At least the failed Borderlands movie helped the successful Borderlands game

Take-Two CEO Strauss Zelnick acknowledges the "movie was disappointing," but it's no skin off his back.

At least the failed Borderlands movie helped the successful Borderlands game

Remember the Borderlands movie? Perhaps not, because barely anyone saw it and it got absolutely swamped at the summer box office by Deadpool & Wolverine and It Ends With Us. To say Eli Roth’s video game adaptation was a flop would be putting it mildly; the film grossed about $33 million worldwide against a reported budget of at least $115 million. But for Take-Two CEO Strauss Zelnick, there is a silver lining. 

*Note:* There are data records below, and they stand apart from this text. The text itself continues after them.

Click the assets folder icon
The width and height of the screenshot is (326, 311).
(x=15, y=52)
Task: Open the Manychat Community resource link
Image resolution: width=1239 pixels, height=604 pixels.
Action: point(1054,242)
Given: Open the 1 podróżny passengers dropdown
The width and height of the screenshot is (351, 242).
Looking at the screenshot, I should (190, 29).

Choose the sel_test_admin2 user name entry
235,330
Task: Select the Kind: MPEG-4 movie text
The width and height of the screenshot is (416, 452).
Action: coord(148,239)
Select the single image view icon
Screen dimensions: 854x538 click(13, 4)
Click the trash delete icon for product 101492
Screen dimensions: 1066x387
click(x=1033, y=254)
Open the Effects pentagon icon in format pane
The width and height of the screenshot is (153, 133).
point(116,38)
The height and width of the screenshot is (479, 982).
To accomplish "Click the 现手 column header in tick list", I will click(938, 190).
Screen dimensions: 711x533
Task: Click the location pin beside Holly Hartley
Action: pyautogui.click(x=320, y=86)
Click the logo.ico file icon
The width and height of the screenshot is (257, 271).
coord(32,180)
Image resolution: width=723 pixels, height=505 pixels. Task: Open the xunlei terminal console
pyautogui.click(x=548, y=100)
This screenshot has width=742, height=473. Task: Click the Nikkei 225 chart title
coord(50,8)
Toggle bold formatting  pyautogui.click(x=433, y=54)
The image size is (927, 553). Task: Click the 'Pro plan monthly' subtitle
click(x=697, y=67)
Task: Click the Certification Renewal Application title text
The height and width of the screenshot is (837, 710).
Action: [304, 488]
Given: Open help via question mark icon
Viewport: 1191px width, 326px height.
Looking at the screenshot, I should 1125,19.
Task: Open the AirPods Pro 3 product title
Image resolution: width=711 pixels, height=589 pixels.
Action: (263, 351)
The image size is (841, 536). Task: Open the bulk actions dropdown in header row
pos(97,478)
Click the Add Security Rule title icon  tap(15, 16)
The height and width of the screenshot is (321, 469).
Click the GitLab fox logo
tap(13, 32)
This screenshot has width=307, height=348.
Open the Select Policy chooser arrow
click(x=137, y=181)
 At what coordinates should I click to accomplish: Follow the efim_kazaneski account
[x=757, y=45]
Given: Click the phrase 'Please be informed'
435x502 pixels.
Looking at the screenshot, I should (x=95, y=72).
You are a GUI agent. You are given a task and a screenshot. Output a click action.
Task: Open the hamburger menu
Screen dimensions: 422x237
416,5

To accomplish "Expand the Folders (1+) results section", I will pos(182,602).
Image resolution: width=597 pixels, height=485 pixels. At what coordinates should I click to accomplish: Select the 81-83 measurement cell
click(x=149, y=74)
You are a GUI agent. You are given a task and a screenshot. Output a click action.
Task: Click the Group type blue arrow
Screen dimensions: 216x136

“Obviously that movie was disappointing,” the video game company boss told IGN. “That said, it actually sold more catalog. So, I don’t think it hurt at all, if anything I think it may have helped a little bit. It does highlight something that I’ve spoken about many times which is the difficulty of bringing our intellectual property to another medium.”

Adapting the Borderlands game was clearly pretty difficult, despite recruiting an all-star cast led by Oscar winner Cate Blanchett. The Lionsgate film got saddled with a PG-13 rating, which suited neither the game nor Roth’s sensibilities. And the story simply didn’t connect with either actual gamers or uninitiated audience members. (In The A.V. Club‘s D+ review, Jarrod Jones wrote that casual viewers would leave the theater “feeling as though they were looted of a brain cell or five.”)

During a Take-Two earnings call on Wednesday (in which the company shared that Borderlands 4 is expected sometime between April 1, 2025 and March 31, 2026), Zelnick said it has “selectively licensed intellectual properties,” citing a pending Bioshock deal. Obviously, the company “would prefer to have a huge hit,” but “we didn’t have a financial exposure to the negative” on Borderlands, he said (via Variety). “So we are selective for exactly the reason that you just cannot control these outcomes. And we prefer to control our own destiny,” Zelnick said. “However, we still will license selectively.”